By Maurice Patton
Radio play-by-play duties for Columbia Central football and basketball on WKRM (1340-AM/103.7-FM) this season will be shared, station manager Clayton Harris announced this week.
Newcomer Lee Maddox will handle Lions football this fall, with veteran Barry Duke returning after a 20-year hiatus to broadcast Central basketball.
“We didn’t want to put it on everybody to have to do everything like we’d done in the past with Mike,” Harris said, referring to nine-year Central play-by-play veteran Mike Epley, who will serve in that role for Summit football and basketball broadcasts on WKOM (101.7-FM) this year.
Duke will be a familiar voice to area listeners. The 1971 Central graduate handled Lady Lion radio duties beginning in 1978, and was mic-side for both boys and girls teams from the mid-‘80s through 2000, when he stepped away because of “philosophical differences” with the station’s ownership.
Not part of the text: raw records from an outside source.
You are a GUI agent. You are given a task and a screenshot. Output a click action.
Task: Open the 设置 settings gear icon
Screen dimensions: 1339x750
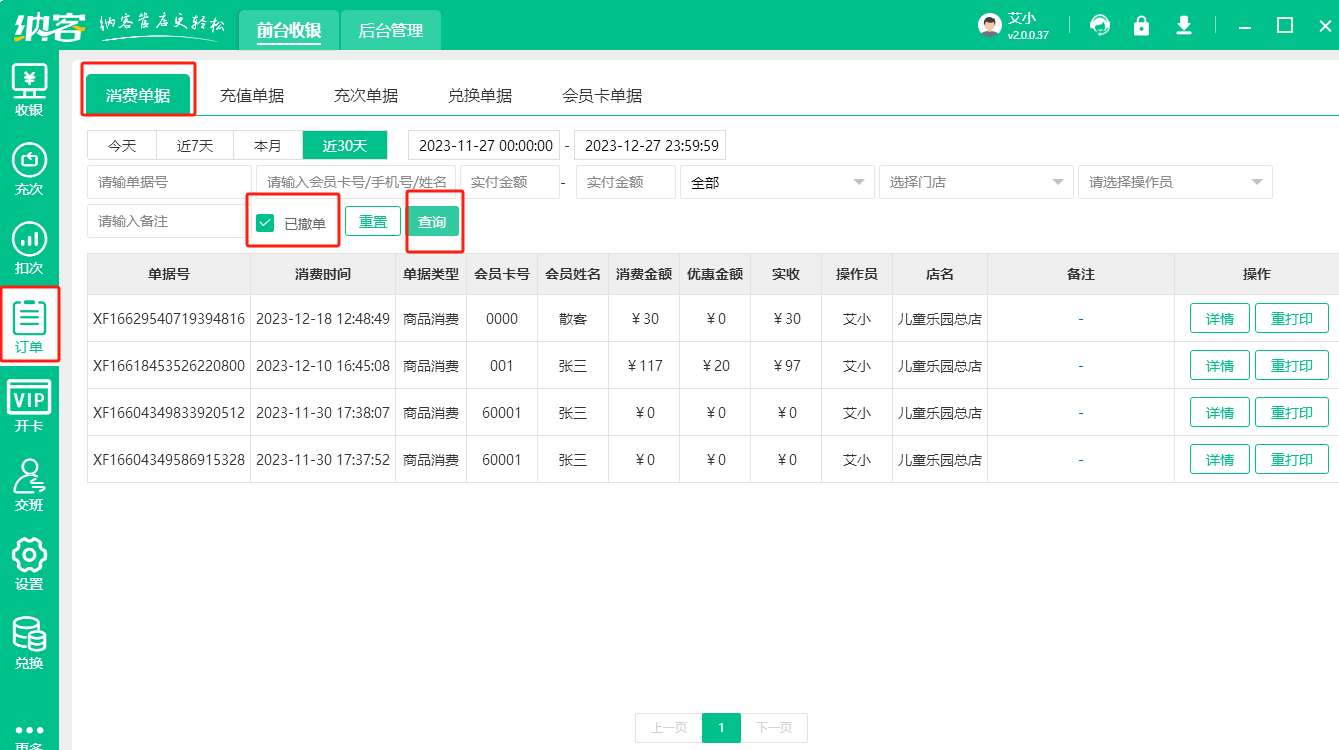[x=29, y=555]
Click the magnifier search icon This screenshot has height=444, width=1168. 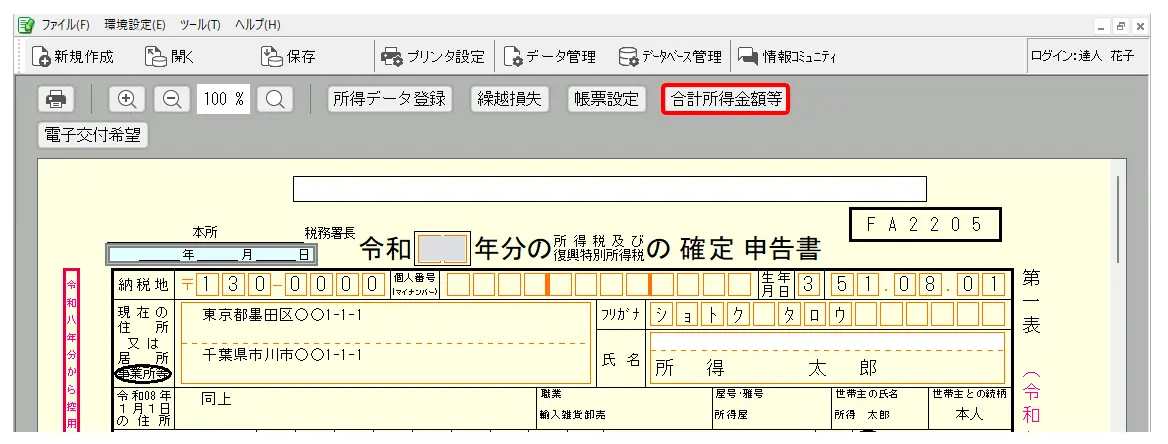(275, 99)
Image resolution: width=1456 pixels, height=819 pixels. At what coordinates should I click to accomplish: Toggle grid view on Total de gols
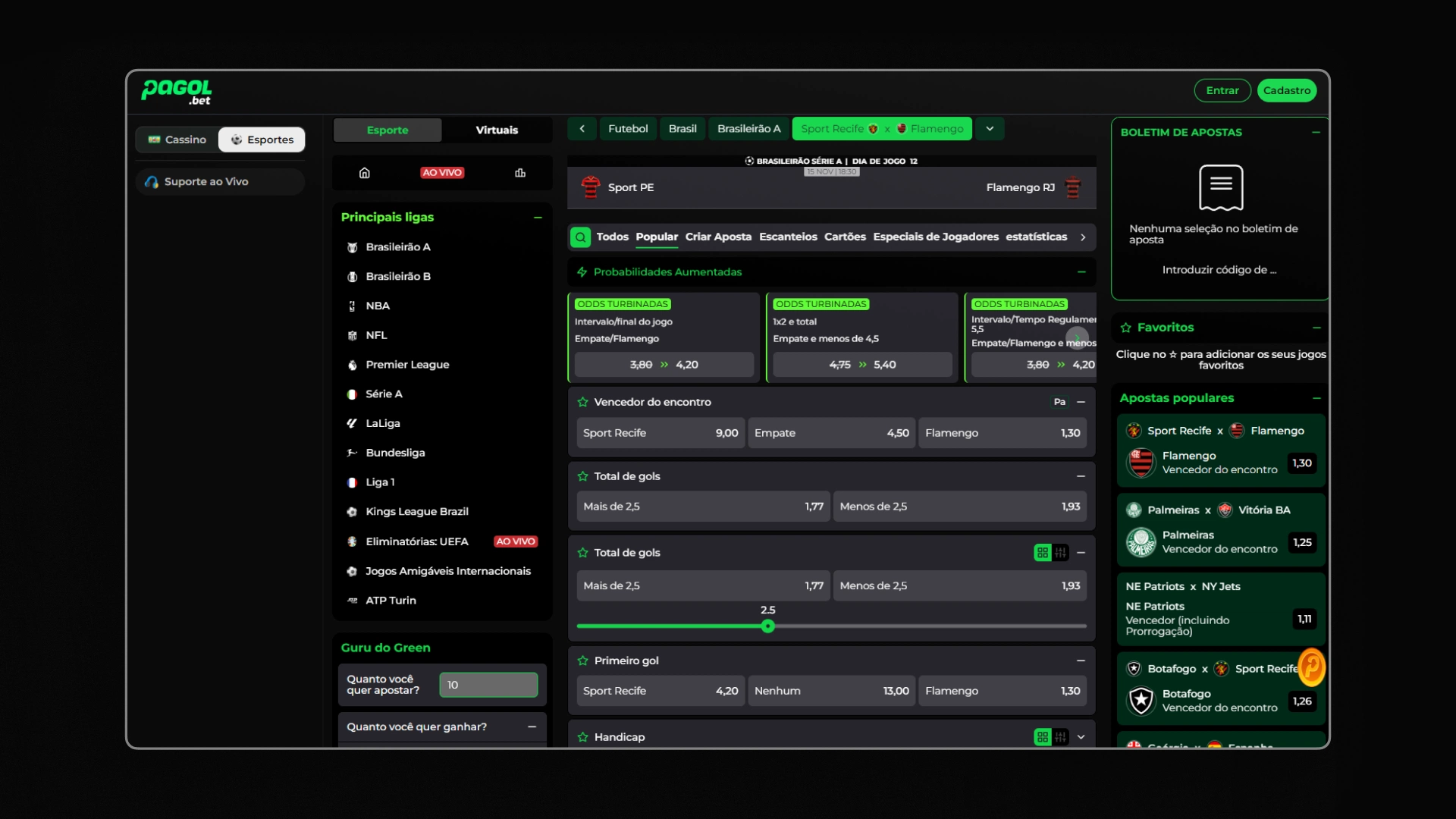[x=1042, y=553]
“Barry’s one of the best play-by-play voices in the area,” Harris said. “We’re thrilled to have him back. I really think it’s going to be a good thing for everybody involved. I grew up listening to him. He’ll do a really, really good job.”
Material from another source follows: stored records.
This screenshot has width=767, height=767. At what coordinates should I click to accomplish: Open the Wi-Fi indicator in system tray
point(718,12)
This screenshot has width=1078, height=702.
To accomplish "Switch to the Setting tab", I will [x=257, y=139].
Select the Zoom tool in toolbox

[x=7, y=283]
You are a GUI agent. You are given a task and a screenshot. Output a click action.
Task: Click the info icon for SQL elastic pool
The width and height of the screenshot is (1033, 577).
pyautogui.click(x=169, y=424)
Duke’s return will resume a family connection to the Central program. In addition to his radio chores, sons Seneca and Trevor both played for the Lions.
“My sons are excited about me coming back, and my grandchildren are excited because it’s something new for them,” he said.
Similarly, Maddox will have the chance to call his son’s name on the air. Louis Maddox will be a junior lineman for Central this fall.
“We’re going to do the best we can and have fun,” Maddox said as he contemplated his first play-by-play assignment. “I’m looking forward to it, hoping they can continue the momentum they had at the end of last season – competing for the Region (5-5A) title, getting back to the playoffs and see what happens.”
Maddox, communications director for Columbia-based Tennessee Farm Bureau, is a television/radio veteran and serves as vice president of the Columbia Central Gridiron Association.
“He’s very familiar with the student-athletes coming up through the program. It made sense to give him the opportunity,” Harris said.
“We didn’t want to put too much on either of these guys. You’re talking about 30 basketball games, and 10 (regular-season) football games. It really worked out well to be able to get both these guys to come in, hopefully take us to the next level and have people enjoy listening to our broadcast.”